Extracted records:
________________
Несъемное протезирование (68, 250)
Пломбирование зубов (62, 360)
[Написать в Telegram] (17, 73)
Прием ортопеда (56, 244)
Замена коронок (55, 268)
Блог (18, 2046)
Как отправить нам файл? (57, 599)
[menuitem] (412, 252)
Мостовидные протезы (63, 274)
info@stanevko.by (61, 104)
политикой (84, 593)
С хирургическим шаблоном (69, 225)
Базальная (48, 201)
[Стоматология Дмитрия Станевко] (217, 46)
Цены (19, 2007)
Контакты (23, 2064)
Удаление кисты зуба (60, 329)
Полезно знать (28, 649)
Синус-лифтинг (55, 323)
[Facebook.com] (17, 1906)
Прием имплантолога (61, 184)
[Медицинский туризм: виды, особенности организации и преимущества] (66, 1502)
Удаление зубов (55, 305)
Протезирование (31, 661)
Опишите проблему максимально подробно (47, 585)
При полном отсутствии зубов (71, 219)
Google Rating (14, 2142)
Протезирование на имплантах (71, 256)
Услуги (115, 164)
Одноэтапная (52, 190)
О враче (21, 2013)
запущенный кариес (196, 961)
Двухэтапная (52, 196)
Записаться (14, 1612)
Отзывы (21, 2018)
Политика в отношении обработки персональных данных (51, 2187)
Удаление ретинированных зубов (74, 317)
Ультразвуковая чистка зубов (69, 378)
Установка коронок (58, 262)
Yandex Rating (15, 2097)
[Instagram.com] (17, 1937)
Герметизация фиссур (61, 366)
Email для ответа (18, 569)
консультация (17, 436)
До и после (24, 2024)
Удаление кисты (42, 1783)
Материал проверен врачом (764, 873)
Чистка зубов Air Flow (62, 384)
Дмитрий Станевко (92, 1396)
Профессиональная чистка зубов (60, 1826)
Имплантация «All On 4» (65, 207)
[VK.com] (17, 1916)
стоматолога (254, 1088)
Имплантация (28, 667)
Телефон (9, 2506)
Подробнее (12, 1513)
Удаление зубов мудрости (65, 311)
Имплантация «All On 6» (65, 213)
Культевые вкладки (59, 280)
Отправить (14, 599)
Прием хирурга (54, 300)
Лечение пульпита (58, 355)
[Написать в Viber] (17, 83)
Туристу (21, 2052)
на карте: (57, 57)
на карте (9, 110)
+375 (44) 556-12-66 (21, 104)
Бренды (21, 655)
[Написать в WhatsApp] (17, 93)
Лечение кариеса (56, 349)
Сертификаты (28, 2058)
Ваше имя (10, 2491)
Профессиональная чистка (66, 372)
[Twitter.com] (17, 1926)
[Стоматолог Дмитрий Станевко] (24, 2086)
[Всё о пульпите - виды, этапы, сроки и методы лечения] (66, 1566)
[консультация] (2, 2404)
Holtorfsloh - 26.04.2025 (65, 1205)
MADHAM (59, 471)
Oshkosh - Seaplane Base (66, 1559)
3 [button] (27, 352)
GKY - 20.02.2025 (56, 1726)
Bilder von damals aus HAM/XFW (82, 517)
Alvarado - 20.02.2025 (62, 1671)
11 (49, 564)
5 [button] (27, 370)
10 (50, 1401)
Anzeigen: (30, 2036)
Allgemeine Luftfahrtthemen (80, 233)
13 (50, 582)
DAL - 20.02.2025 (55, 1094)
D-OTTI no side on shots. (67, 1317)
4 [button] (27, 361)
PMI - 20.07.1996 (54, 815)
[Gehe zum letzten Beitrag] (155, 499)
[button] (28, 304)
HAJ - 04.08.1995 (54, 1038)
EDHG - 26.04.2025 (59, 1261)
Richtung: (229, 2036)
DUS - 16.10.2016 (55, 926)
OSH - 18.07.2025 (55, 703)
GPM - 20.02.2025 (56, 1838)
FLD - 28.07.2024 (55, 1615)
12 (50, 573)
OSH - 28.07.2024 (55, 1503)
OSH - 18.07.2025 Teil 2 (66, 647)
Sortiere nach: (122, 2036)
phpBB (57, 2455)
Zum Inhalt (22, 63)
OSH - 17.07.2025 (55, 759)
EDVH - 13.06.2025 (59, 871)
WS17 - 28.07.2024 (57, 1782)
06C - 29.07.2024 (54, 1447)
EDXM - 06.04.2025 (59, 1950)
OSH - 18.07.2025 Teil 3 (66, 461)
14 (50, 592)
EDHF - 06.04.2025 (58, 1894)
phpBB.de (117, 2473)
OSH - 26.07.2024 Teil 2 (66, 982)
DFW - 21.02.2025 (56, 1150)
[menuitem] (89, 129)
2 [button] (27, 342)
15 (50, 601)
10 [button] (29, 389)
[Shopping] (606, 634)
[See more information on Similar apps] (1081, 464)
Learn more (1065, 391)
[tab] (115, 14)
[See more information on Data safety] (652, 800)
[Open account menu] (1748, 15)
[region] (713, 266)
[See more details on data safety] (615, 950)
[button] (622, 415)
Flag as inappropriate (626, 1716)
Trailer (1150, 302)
________________
Try it:
When you reach the line containing "Синус-лифтинг (55, 323)" in the data above, start copying exactly, and stop after the line containing "Удаление кисты (42, 1783)".

Reply:
Синус-лифтинг (55, 323)
[Facebook.com] (17, 1906)
Прием имплантолога (61, 184)
[Медицинский туризм: виды, особенности организации и преимущества] (66, 1502)
Удаление зубов (55, 305)
Протезирование (31, 661)
Опишите проблему максимально подробно (47, 585)
При полном отсутствии зубов (71, 219)
Google Rating (14, 2142)
Протезирование на имплантах (71, 256)
Услуги (115, 164)
Одноэтапная (52, 190)
О враче (21, 2013)
запущенный кариес (196, 961)
Двухэтапная (52, 196)
Записаться (14, 1612)
Отзывы (21, 2018)
Политика в отношении обработки персональных данных (51, 2187)
Удаление ретинированных зубов (74, 317)
Ультразвуковая чистка зубов (69, 378)
Установка коронок (58, 262)
Yandex Rating (15, 2097)
[Instagram.com] (17, 1937)
Герметизация фиссур (61, 366)
Email для ответа (18, 569)
консультация (17, 436)
До и после (24, 2024)
Удаление кисты (42, 1783)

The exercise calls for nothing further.